--- GIVEN RECORDS Enclosed Below ---
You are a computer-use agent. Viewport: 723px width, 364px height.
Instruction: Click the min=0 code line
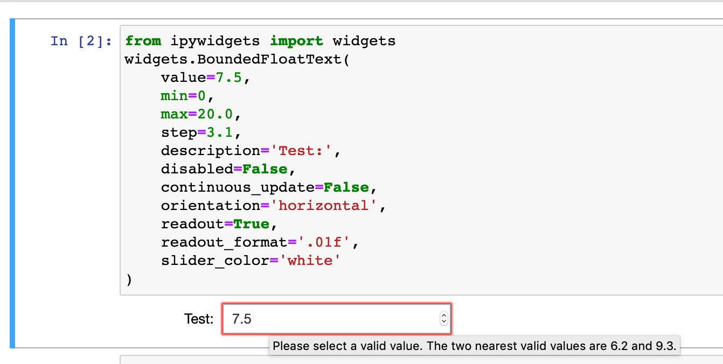pos(187,96)
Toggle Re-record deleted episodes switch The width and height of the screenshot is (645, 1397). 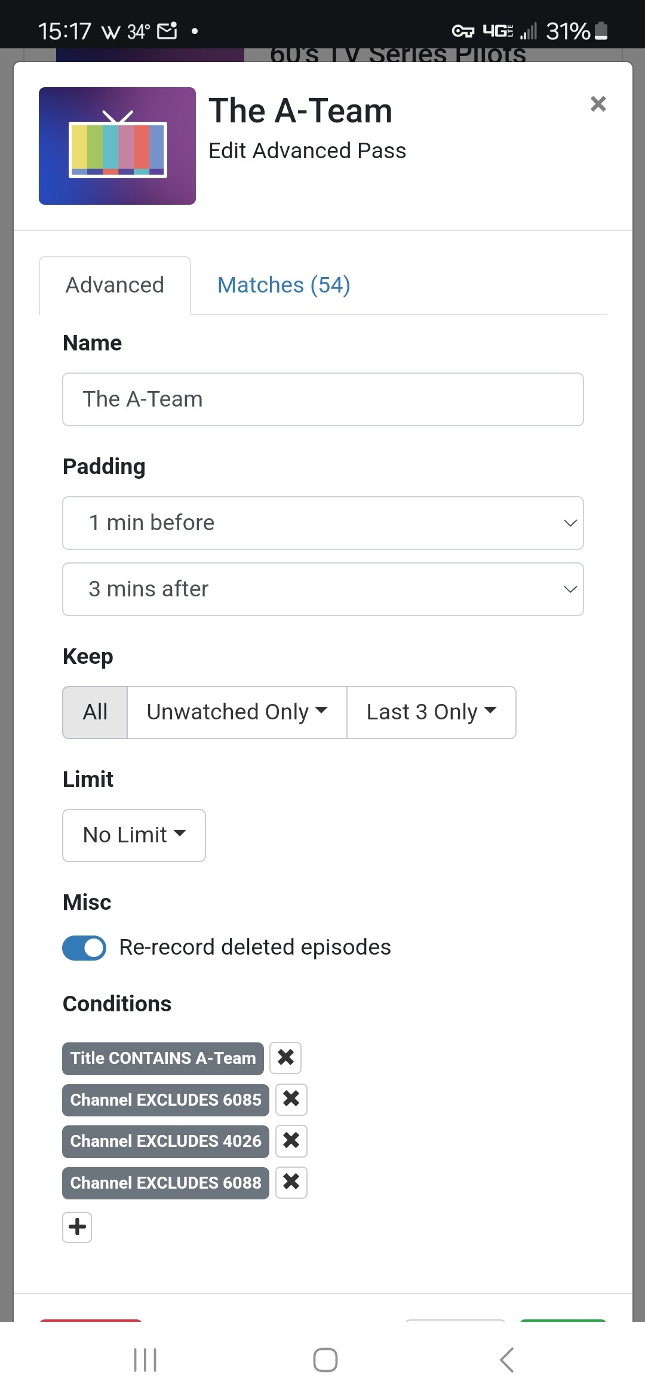tap(84, 947)
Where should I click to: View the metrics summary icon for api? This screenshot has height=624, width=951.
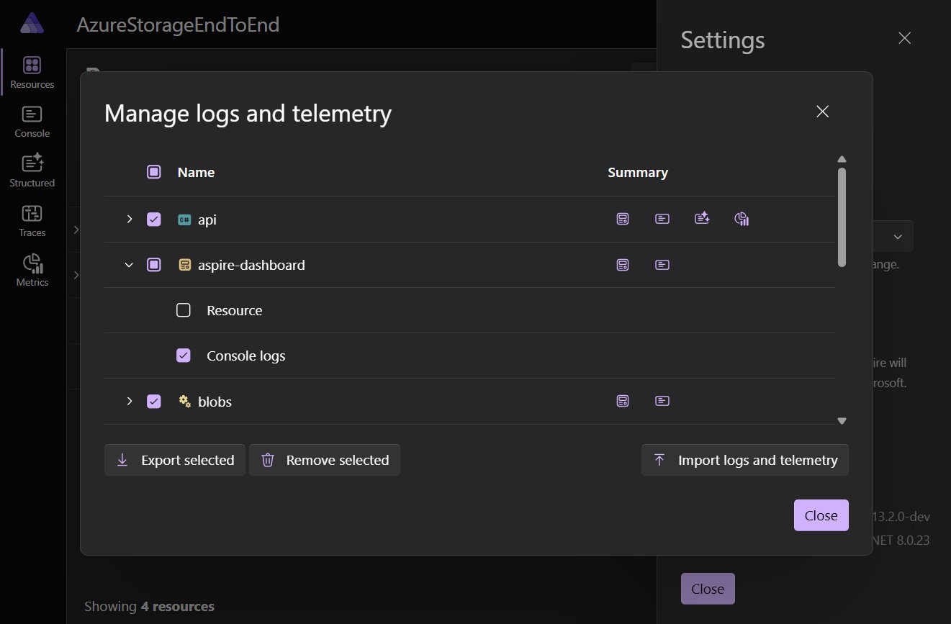[741, 218]
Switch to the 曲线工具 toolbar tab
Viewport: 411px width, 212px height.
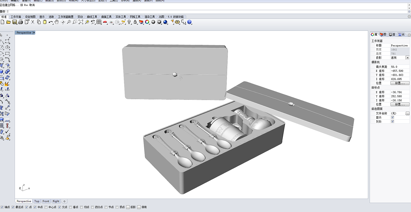[x=92, y=17]
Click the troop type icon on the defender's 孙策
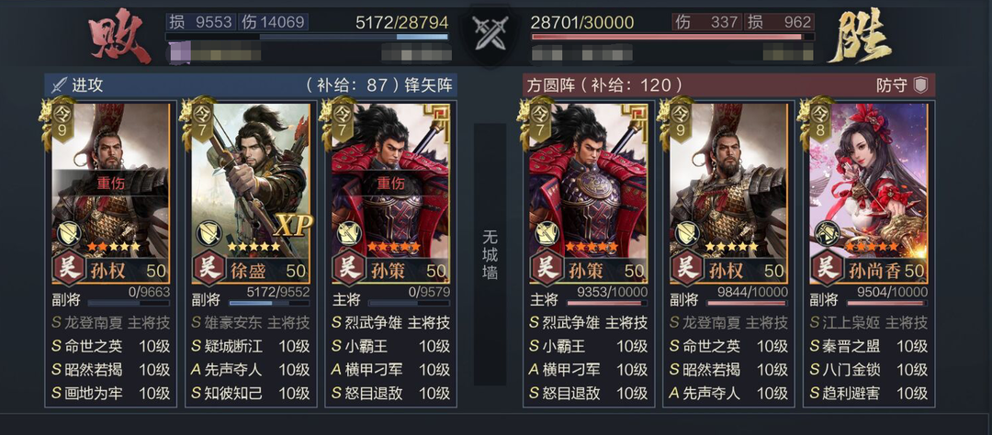The height and width of the screenshot is (435, 992). pos(546,233)
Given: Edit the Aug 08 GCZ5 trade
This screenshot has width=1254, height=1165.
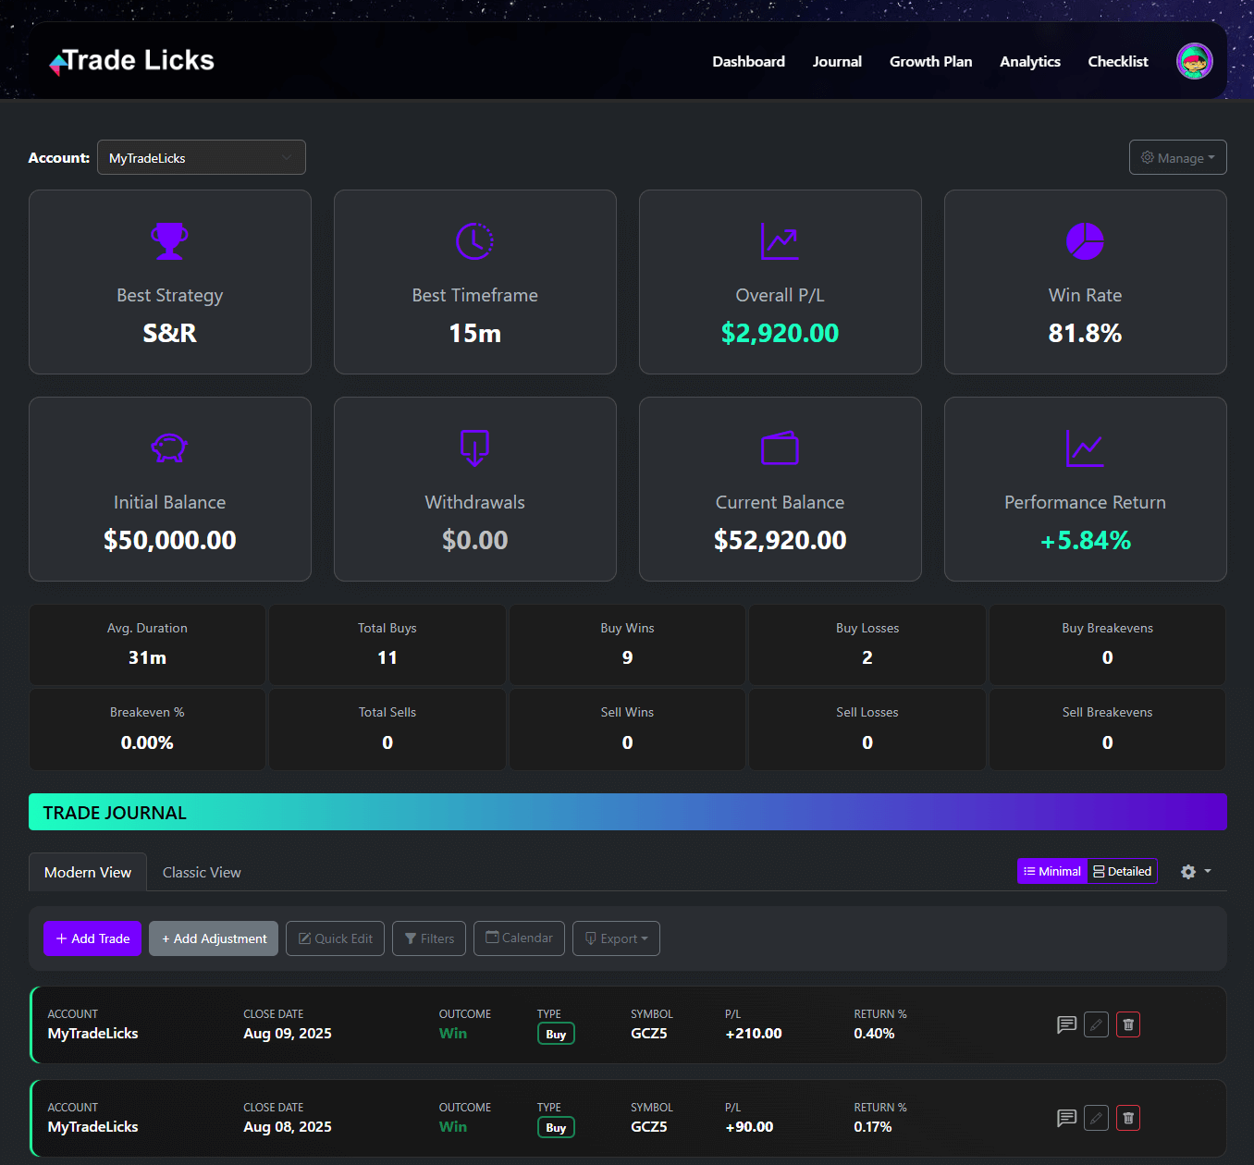Looking at the screenshot, I should pyautogui.click(x=1096, y=1118).
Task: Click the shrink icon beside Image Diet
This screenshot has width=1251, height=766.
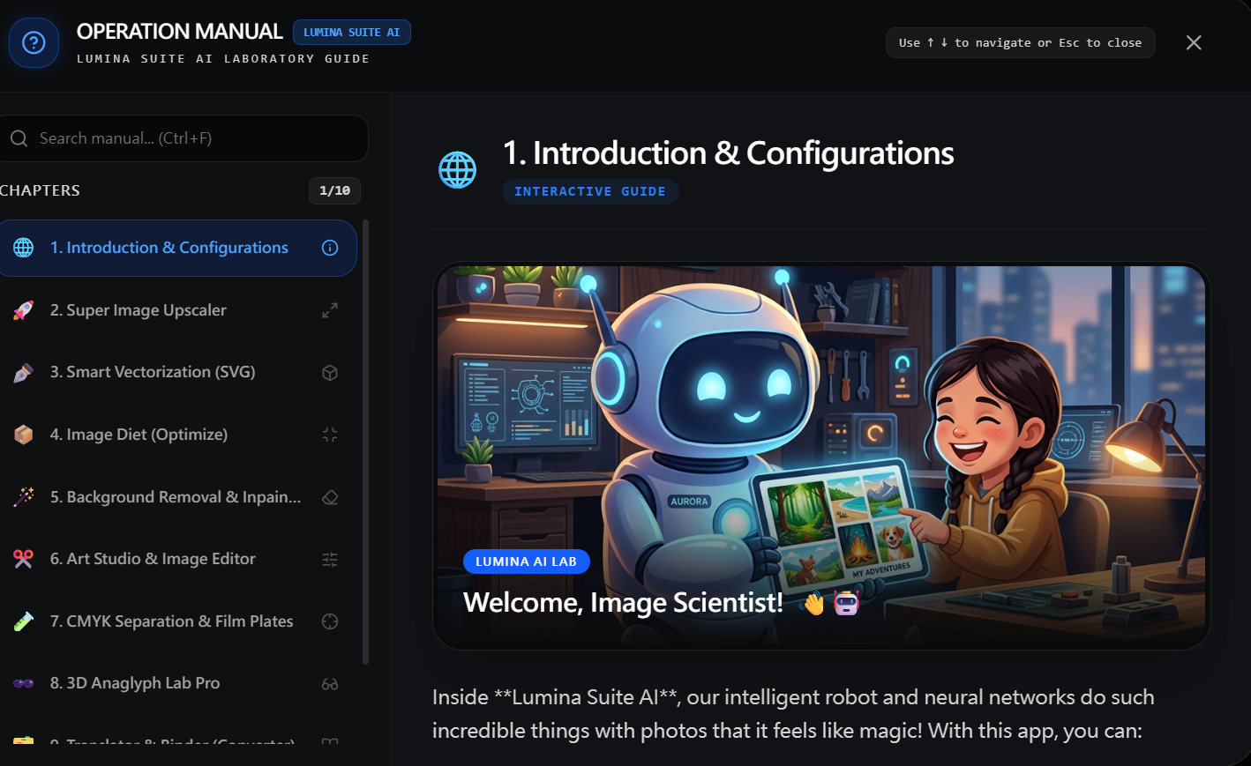Action: (x=330, y=435)
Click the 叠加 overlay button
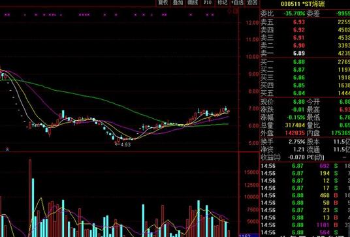The height and width of the screenshot is (237, 350). point(178,3)
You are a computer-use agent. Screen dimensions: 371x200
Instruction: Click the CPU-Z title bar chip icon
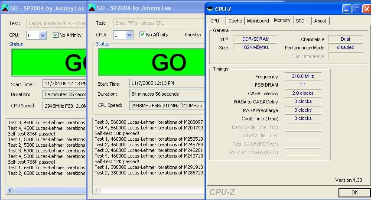coord(210,8)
--- End of Enclosed GIVEN RECORDS ---
TASK PROMPT:
What lines in the data above carry "computer"? Return them all.

COMPLETED EXERCISE:
You are a computer-use agent. Viewport: 723px width, 364px height.
You are a computer-use agent. Screen dimensions: 371x200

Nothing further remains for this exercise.